At its core, the problem is simple. Enterprise AI struggles because data is often not accessible in real time across systems, and the models are not built for the structured data that drives most business decisions.
The acquisitions reflect a shift in how SAP approaches this problem altogether. Instead of adding features on top of existing systems, the company is trying to rebuild the foundation. It is connecting how data is accessed with how models actually work on it. And if it succeeds, SAP moves from being a system of record to something closer to an AI execution layer across the enterprise.
To understand how the two companies fit into SAP’s strategy, let’s dig into what they do. Dremio focuses on access. It allows data to be queried across systems without moving it first, so SAP and non SAP data can be used together in real time. Prior Labs focuses on how that data is used. It builds models designed for structured datasets like finance, supply chain, and operations, where most enterprise decisions sit.
The language SAP is using leaves little ambiguity. The focus on “unify SAP and non SAP data to power agentic AI,” alongside its push for “a unified, open data layer,” reflects a break from its historical model. Data is no longer expected to sit inside SAP. It already exists across cloud platforms and external systems.
What changes is SAP’s position. It moves from owning the data environment to operating across it. That places it closer to the access layer, which is where AI systems depend on control. In this model, value comes from connecting data, not containing it. SAP is shifting accordingly.
SAP is not being subtle about the constraint. “Enterprise AI doesn’t stall because the models aren’t good enough; it stalls because the data isn’t ready for AI agents,” said Philipp Herzig, CTO, SAP SE. The follow up is just as direct. “Dremio eliminates that bottleneck.”
That positioning connects directly to SAP’s broader platform play. By tying Dremio to SAP Business Data Cloud and a “single open platform,” the company is not just identifying the bottleneck. It is defining how to remove it. Data is no longer something that needs to be prepared before AI can run. It becomes part of the system AI operates on directly.
Access does not solve everything. Even with the right data, most models are not built to handle structured datasets. That is where enterprise AI still breaks. SAP’s acquisition of Prior Labs is aimed at fixing that.
The company builds models for tabular data rather than text, making them better suited for business environments. Instead of forcing structured data into formats designed for language models, the models operate on it directly.
For SAP, this completes the setup it is building. Data can be accessed across systems, and the models can work on that data without reshaping or delay. Both pieces are needed for AI to function in production.

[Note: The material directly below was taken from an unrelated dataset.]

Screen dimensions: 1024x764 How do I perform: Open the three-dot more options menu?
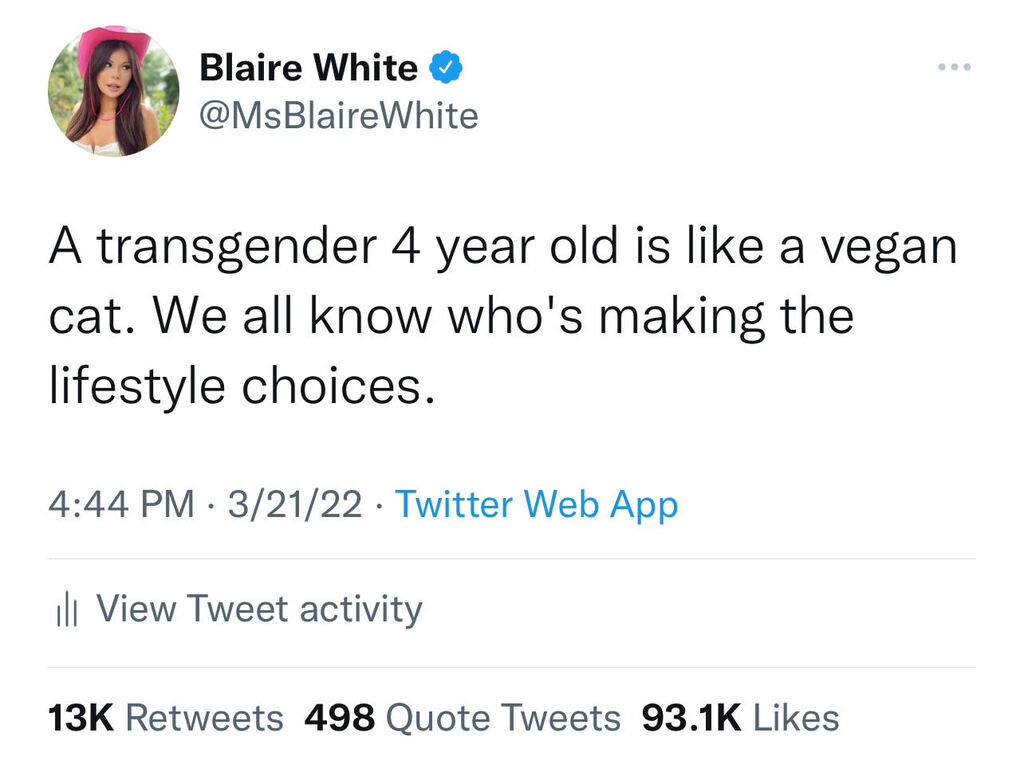click(955, 68)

“Early on, SAP recognized that the greatest untapped opportunity in enterprise AI wasn’t large language models; it was AI built for the structured data that runs the world’s businesses,” SAP CTO Philipp Herzig said.

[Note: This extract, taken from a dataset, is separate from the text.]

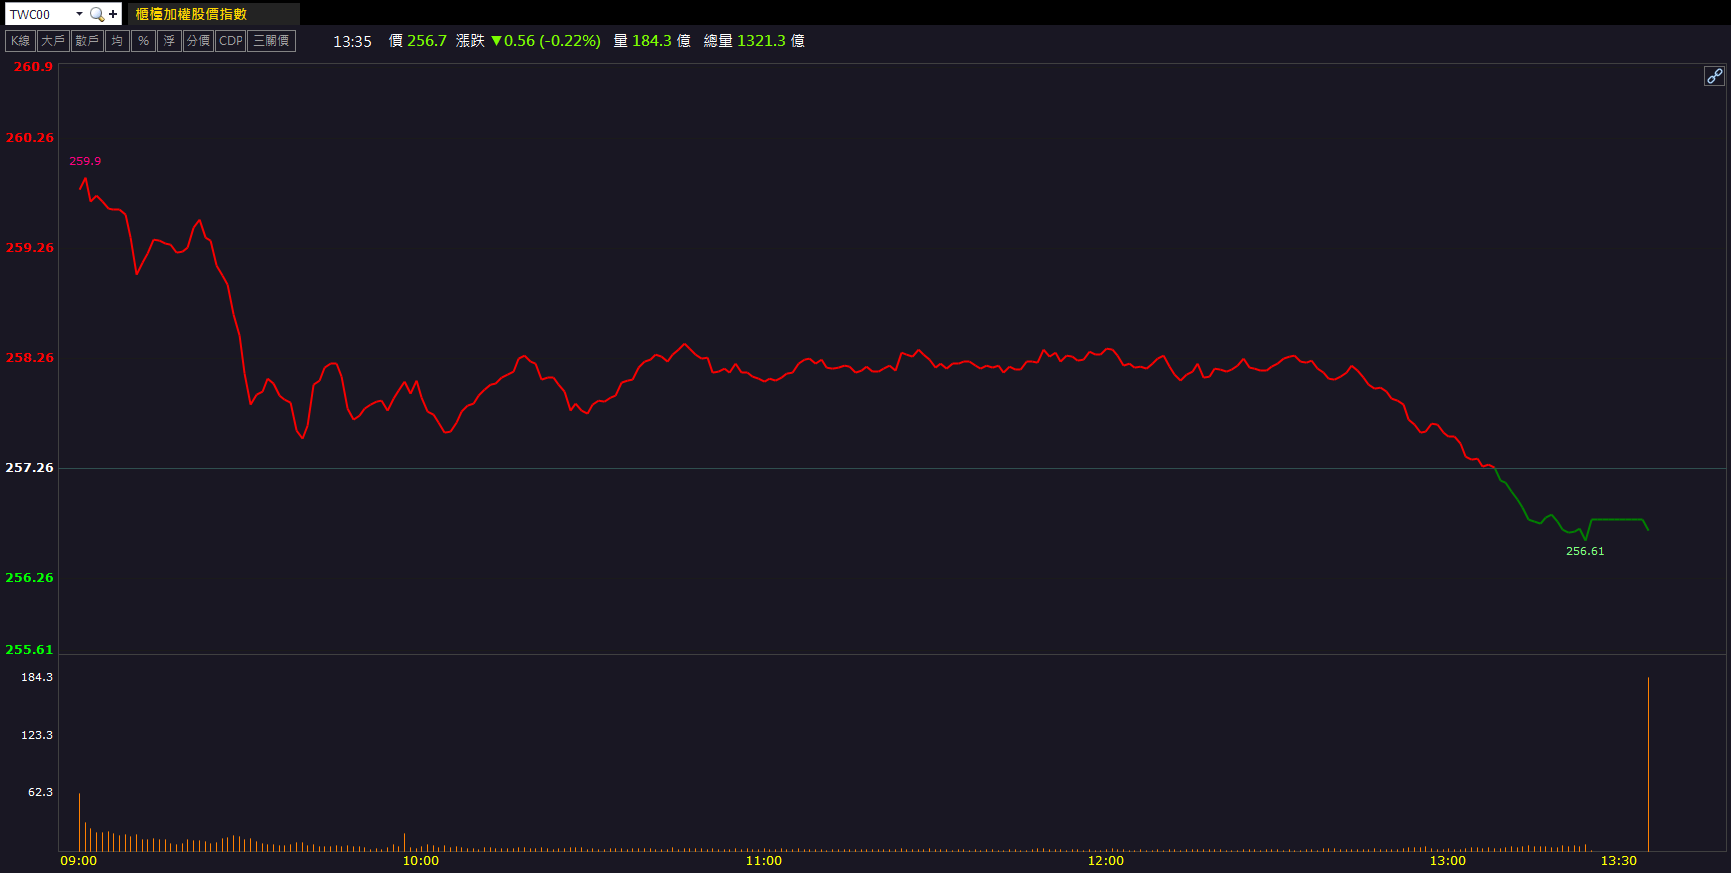Click the chain link icon on chart
Image resolution: width=1731 pixels, height=873 pixels.
pos(1714,76)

“We built SAP-RPT-1 to prove that conviction for enterprise data. Prior Labs has built a leading TFM on public benchmarks and built one of the leading research teams in this category. Combining their frontier model work with enterprise data and customer reach is how we intend to lead this category globally.”
With both pieces in place, SAP moves closer to data platforms that have already been building similar stacks. Databricks and Snowflake have spent years combining data access and AI into unified systems, while hyperscalers are pushing agent-based workflows across their clouds. SAP starts from a different position. It operates where enterprise data already lives. That gives it an advantage in context, however, it also needs to match the speed and openness of platforms built for this from the start.
What SAP is building goes beyond its traditional stack. It is trying to control how data turns into decisions. That creates both opportunity and risk. Bringing open data access into SAP’s ecosystem, aligning it with existing systems, and deploying new model approaches across workflows are not small changes. They require speed and coordination. It may also require a change in how SAP operates. While the strategy is clear, the challenge is execution, especially in a market where competitors are already moving fast.